## Exercise
Once you reach the line containing "You are a computer-use", copy it and every line after it exactly, through the end of the data below.

## Data for analysis
=== Begin Enclosure ===
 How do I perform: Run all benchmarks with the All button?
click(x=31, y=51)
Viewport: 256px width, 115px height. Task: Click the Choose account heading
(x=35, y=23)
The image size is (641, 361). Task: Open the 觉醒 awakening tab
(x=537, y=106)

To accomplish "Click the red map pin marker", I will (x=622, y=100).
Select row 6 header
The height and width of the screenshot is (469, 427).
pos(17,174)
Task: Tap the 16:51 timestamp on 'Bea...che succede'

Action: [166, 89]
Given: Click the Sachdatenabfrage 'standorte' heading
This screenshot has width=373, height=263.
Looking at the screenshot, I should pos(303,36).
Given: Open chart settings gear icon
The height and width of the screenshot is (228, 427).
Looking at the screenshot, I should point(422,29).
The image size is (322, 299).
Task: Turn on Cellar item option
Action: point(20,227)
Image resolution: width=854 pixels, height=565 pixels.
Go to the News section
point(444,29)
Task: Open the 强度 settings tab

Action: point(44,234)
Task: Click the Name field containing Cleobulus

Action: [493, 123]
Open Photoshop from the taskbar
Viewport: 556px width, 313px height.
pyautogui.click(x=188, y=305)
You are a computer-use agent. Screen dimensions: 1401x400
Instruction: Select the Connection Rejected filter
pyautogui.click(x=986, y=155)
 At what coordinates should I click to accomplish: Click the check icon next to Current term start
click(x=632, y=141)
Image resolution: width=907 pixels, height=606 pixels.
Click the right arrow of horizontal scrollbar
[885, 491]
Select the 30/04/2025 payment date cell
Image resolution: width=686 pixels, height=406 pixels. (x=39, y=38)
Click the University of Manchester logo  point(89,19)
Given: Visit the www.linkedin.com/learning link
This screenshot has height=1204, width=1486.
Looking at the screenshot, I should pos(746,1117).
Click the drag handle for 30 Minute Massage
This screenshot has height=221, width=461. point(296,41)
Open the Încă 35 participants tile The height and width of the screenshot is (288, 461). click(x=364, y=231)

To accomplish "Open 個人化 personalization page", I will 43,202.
=== End Enclosure ===
## Exercise answer
You are a computer-use agent. Screen dimensions: 1401x400
Instruction: Select the Connection Rejected filter
pyautogui.click(x=986, y=155)
 At what coordinates should I click to accomplish: Click the check icon next to Current term start
click(x=632, y=141)
Image resolution: width=907 pixels, height=606 pixels.
Click the right arrow of horizontal scrollbar
[885, 491]
Select the 30/04/2025 payment date cell
Image resolution: width=686 pixels, height=406 pixels. (x=39, y=38)
Click the University of Manchester logo  point(89,19)
Given: Visit the www.linkedin.com/learning link
This screenshot has height=1204, width=1486.
Looking at the screenshot, I should pos(746,1117).
Click the drag handle for 30 Minute Massage
This screenshot has height=221, width=461. point(296,41)
Open the Încă 35 participants tile The height and width of the screenshot is (288, 461). click(x=364, y=231)

To accomplish "Open 個人化 personalization page", I will 43,202.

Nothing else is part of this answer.